Images in the data are to be skipped, while every line is restated exactly as written.

(Stored records)
* * *

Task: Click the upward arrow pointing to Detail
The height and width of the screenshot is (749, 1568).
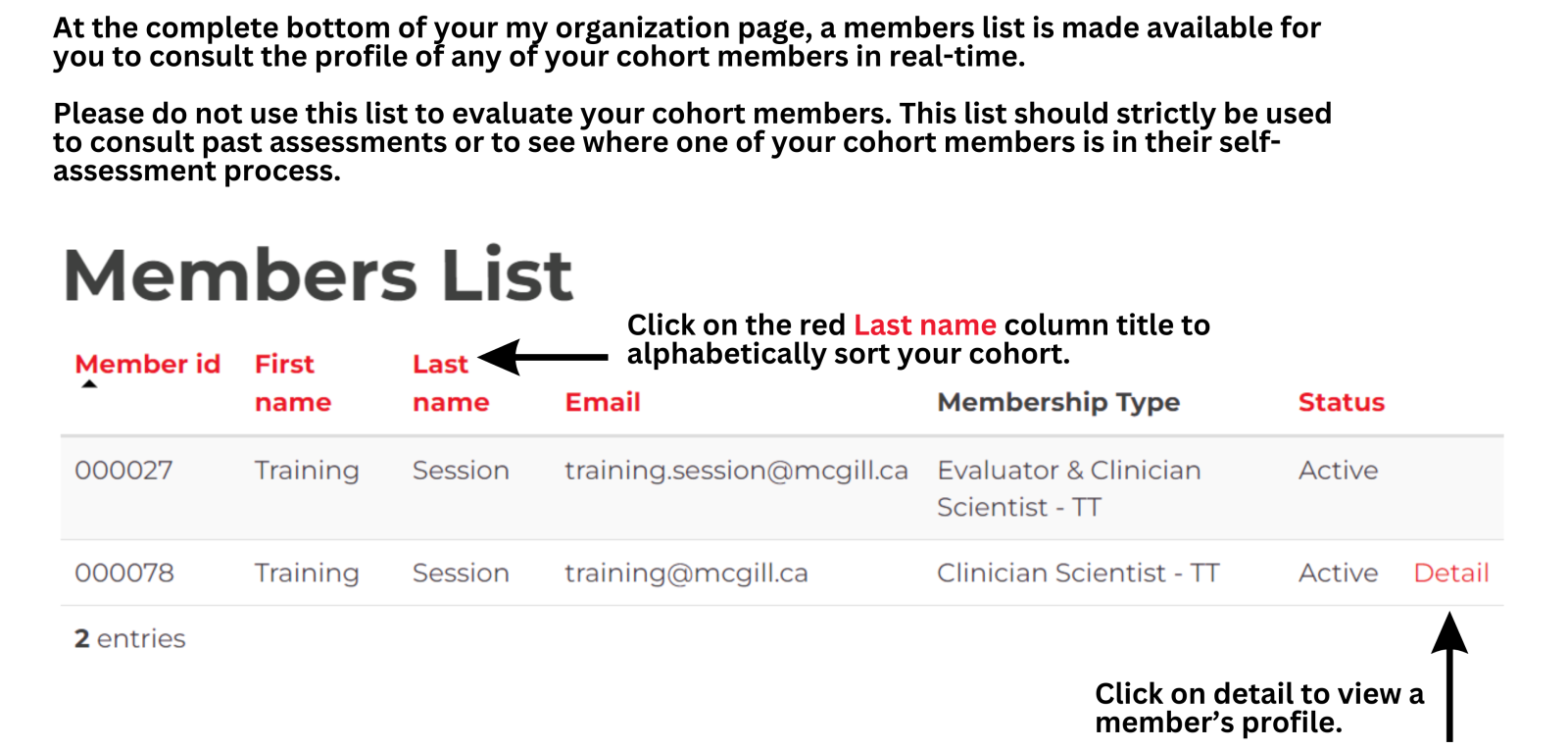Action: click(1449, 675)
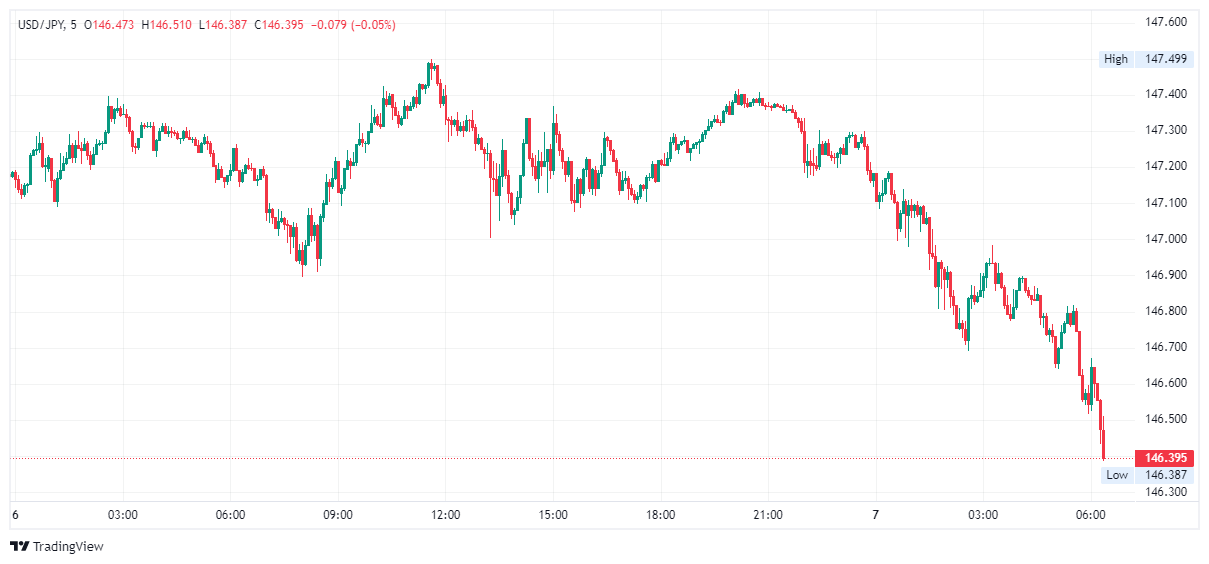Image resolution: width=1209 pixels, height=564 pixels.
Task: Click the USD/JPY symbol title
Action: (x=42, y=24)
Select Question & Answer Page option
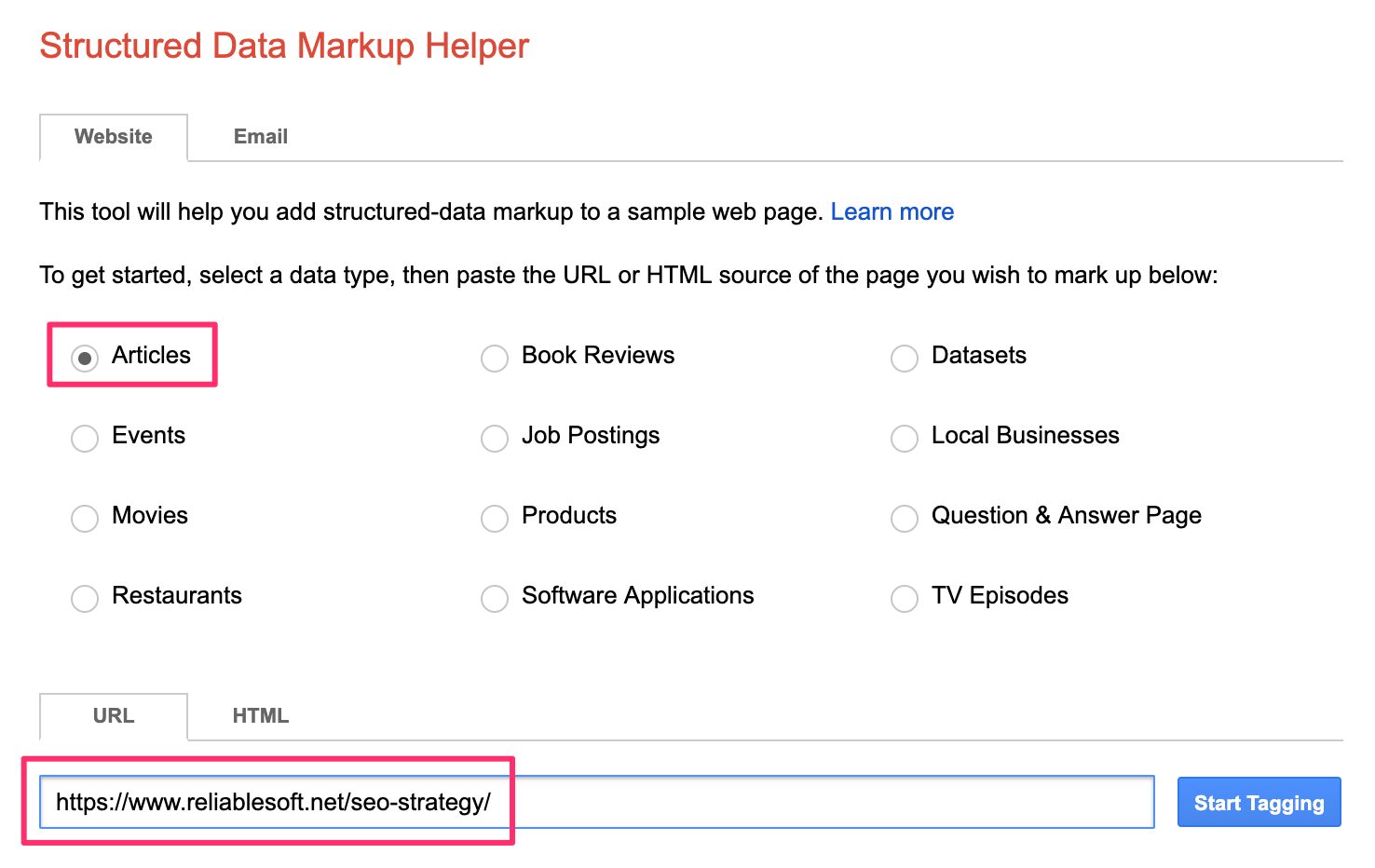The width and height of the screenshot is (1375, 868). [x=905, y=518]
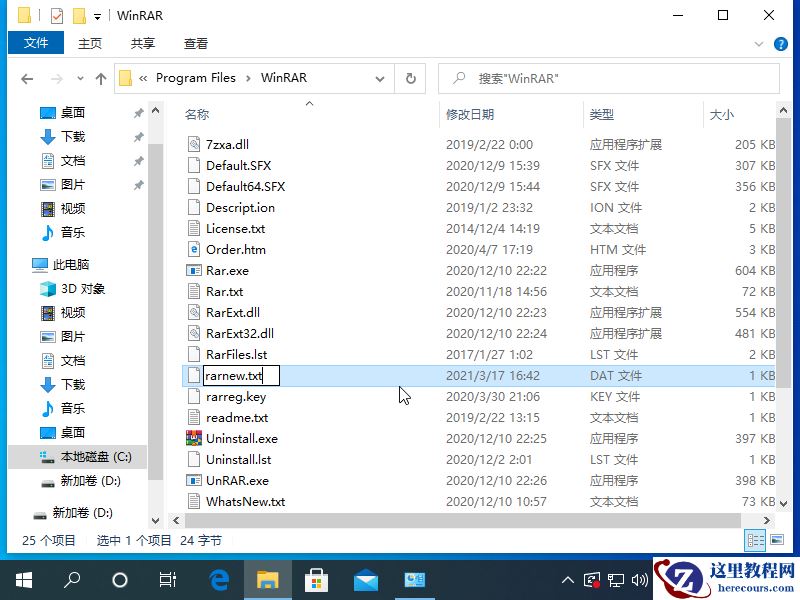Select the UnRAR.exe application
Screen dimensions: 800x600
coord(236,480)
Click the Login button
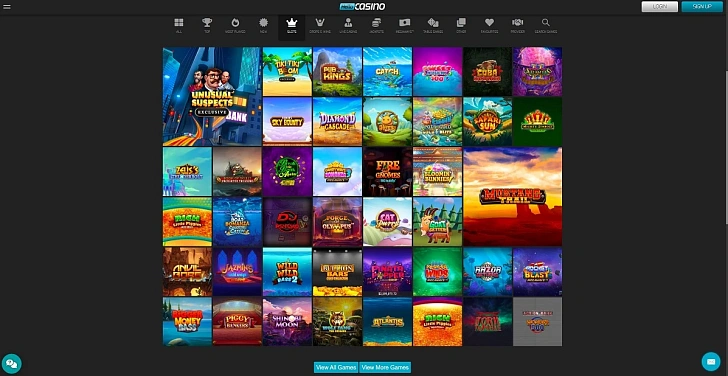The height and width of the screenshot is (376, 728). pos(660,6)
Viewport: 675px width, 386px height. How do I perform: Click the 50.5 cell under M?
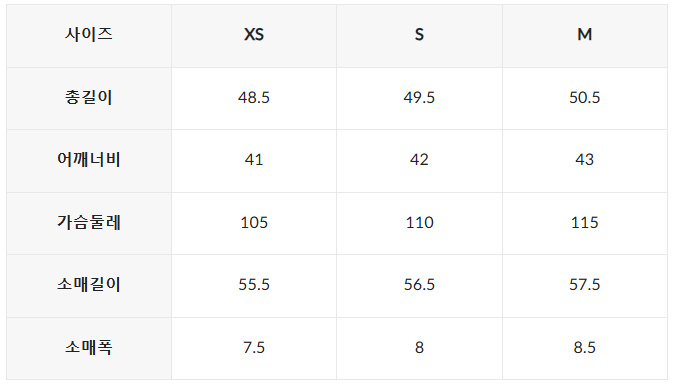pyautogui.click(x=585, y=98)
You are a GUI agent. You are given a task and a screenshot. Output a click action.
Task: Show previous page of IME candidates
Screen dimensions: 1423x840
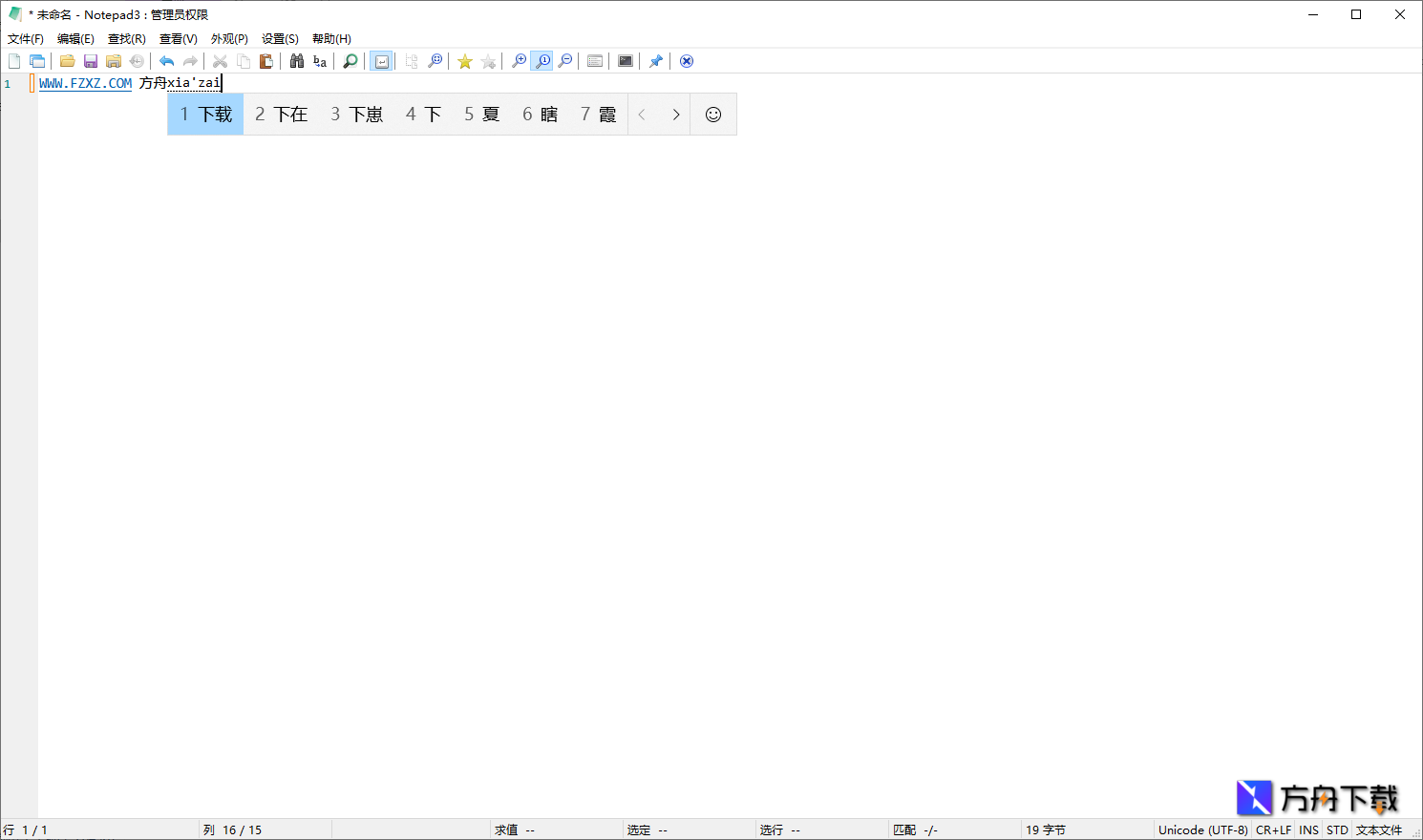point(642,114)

* * *

• _WRITTEN SOLUTION_
Task: Click the upward arrow pointing to Detail
The height and width of the screenshot is (749, 1568).
Action: click(1449, 675)
Image resolution: width=1209 pixels, height=564 pixels.
Task: Click the USD/JPY symbol title
Action: (x=42, y=24)
Select Question & Answer Page option
The width and height of the screenshot is (1375, 868). [x=905, y=518]
Select the UnRAR.exe application
Screen dimensions: 800x600
coord(236,480)
Click the Login button
The height and width of the screenshot is (376, 728). pos(660,6)
Viewport: 675px width, 386px height. How do I perform: Click the 50.5 cell under M?
pyautogui.click(x=585, y=98)
You are a GUI agent. You are given a task and a screenshot. Output a click action.
Task: Show previous page of IME candidates
Screen dimensions: 1423x840
point(642,114)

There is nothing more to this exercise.